Dat moet vooral in de teksten gezocht worden. Overal ‘Jack of All Trades’ is al veel geschreven en gezegd, maar verder dan dat Springsteen in de huid van een eenvoudige klusjesman kruipt en ons meedeelt dat hij die klootzakken in hun nette pakken dood gaat schieten, wordt er niet veel over verteld. Het liedje zelf is een soort slaapliedje dat me sterk doet denken aan, wie kent hem nog?, Andy White’s ‘Don’t Be Afraid’, dus de ontknoping is allemaal wat minder dramatisch dan verwacht. Ik had eenvoudigweg verwacht dat het nummer wat meer controverse had veroorzaakt; als een rapper met een dergelijke tekst zou komen zou heel Amerika in rep en roer zijn, maar Springsteen komt er gewoon mee weg.

Nu heeft Springsteen zich altijd, ondanks z’n tegenwoordig banksaldo, in kunnen leven in de werkende klasse, de gewone man zoals we dan plachten te zeggen. En natuurlijk, Springsteen weet ook dat hij thematisch in de herhaling valt, maar hij wijst ons er ook even fijntjes op dat diezelfde thematiek nog altijd actueel is: ‘The banker man grows fatter/The working man grows thin/It’s all happened before and it’ll happen again/It’ll happen again’. In dit licht valt een nummer over de Grote Depressie, naast verwijzingen naar de actualiteit, ook op zijn plek.

Springsteen bedient zich nog geregeld van Bijbelse taal, maar anderzijds is zijn toon meer dan ooit verwant aan oude bluesnummers. Op die manier koppelt Springsteen actuele problematiek aan taalgebruik dat in een lange traditie staat. Die they in ‘Death to My Hometown’, dat zijn bankiers, dat zijn multinationals, maar dat wordt nergens gezegd: Springsteen slaat meer een toon aan alsof de pest het dorp binnengebracht wordt.

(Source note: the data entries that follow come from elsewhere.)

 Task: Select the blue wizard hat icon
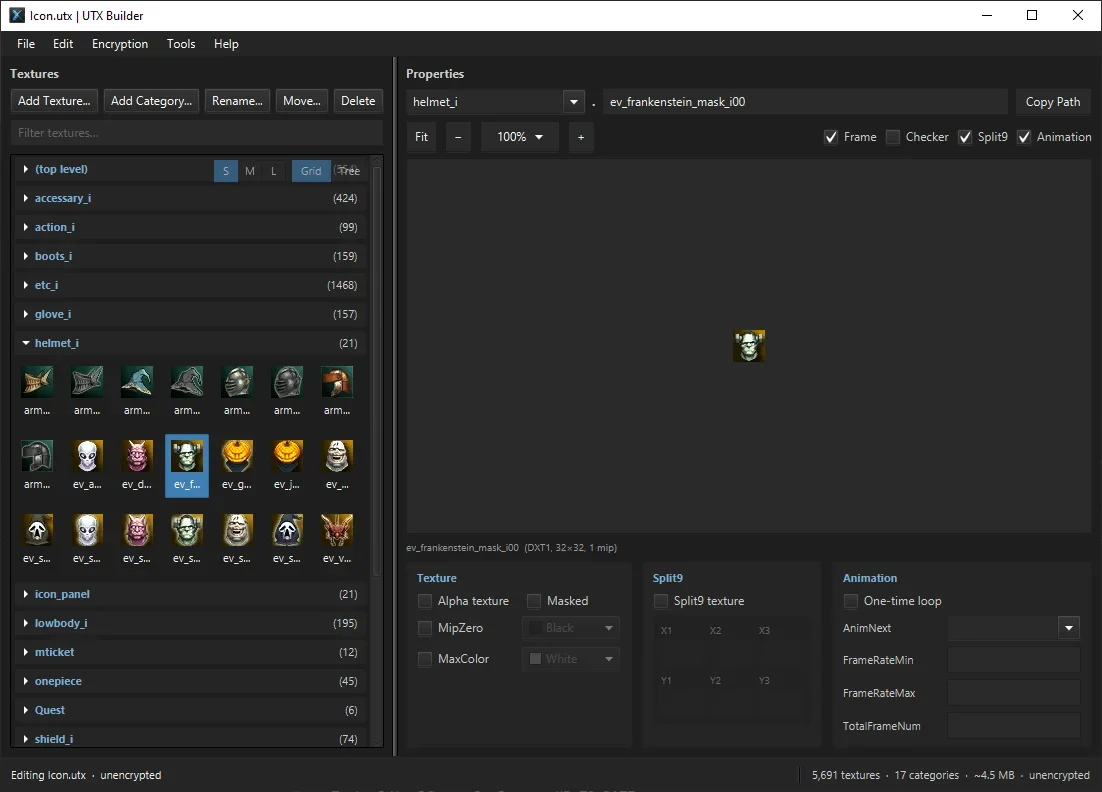coord(136,382)
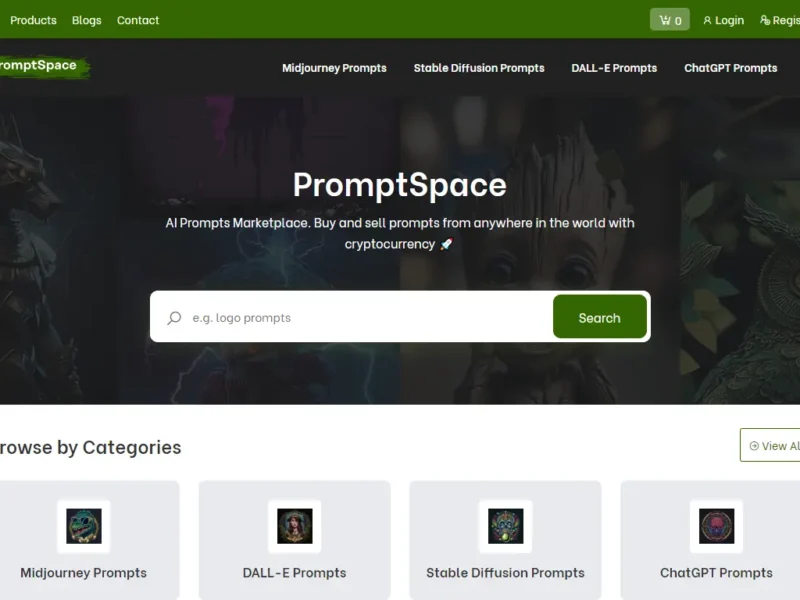Click the magnifier icon in search bar
This screenshot has height=600, width=800.
point(174,318)
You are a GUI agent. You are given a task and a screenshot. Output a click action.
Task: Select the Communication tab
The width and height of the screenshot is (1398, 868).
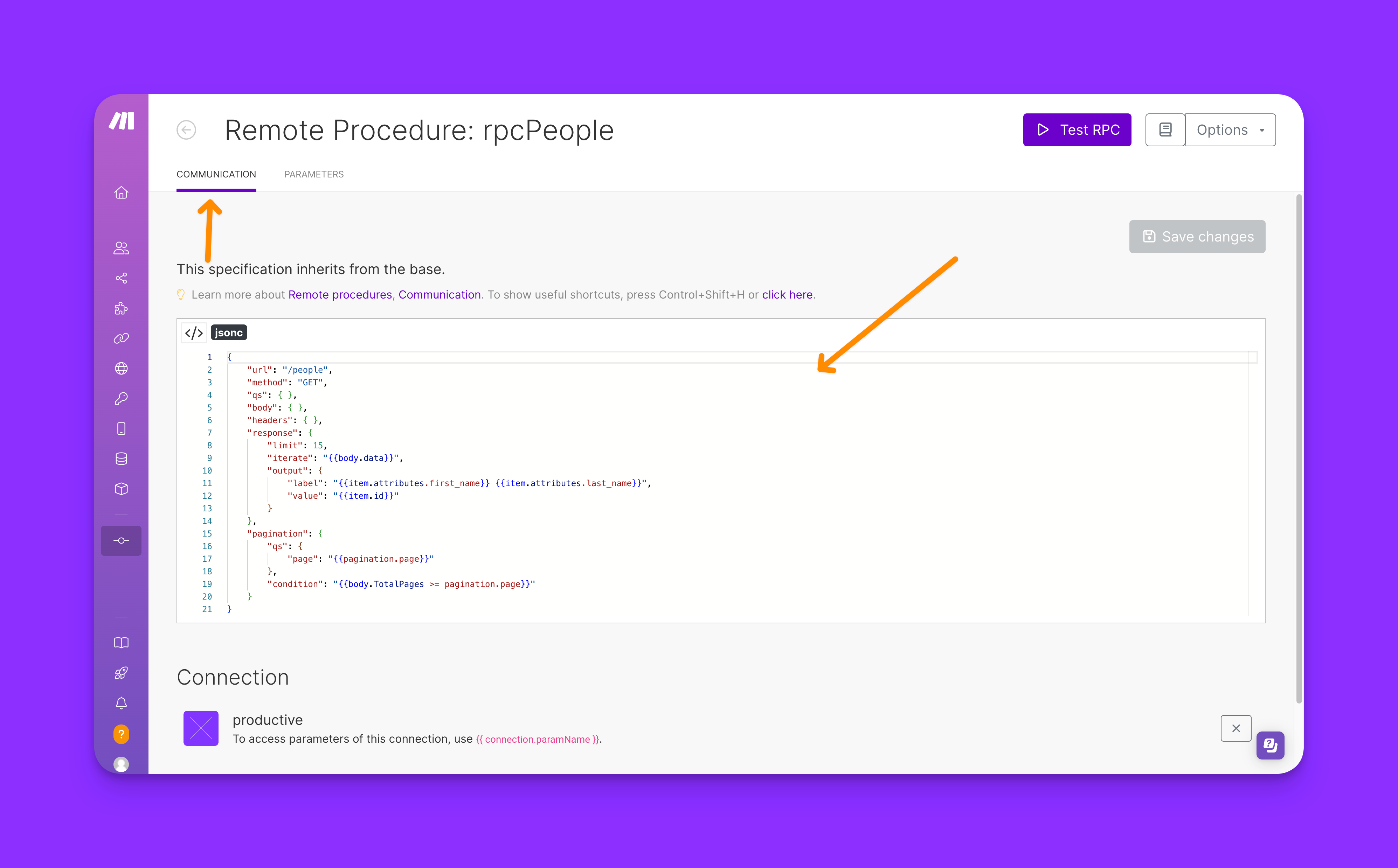pyautogui.click(x=216, y=175)
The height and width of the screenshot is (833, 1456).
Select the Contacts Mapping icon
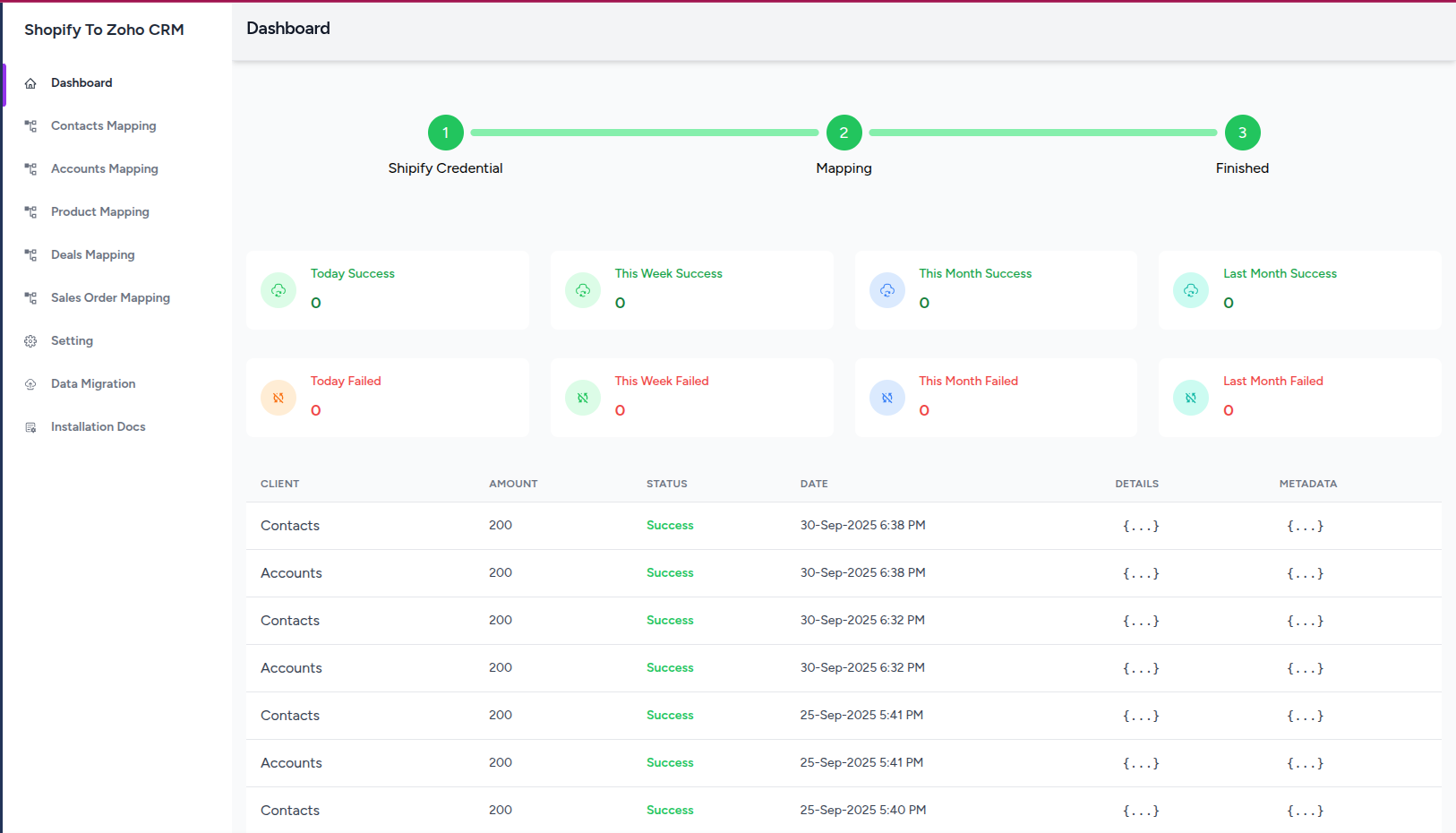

Dit maakt Wrecking Ball een diepere en rijkere plaat dan je op basis van het strijdvaardige karakter van de liedjes zou verwachten. Een nieuwe Darkness on the Edge of Town is dit niet, maar die gaat Springsteen ook niet meer maken. Wrecking Ball is ‘gewoon’ de nieuwe Springsteen en de beste man levert nog altijd kwaliteit en dat is inmiddels net zo’n zekerheid als dat de rijke man de arme man blijft naaien. Sommige dingen moeten veranderen, sommige dingen blijven gelukkig altijd zo: Bruce Springsteen is nog altijd de baas.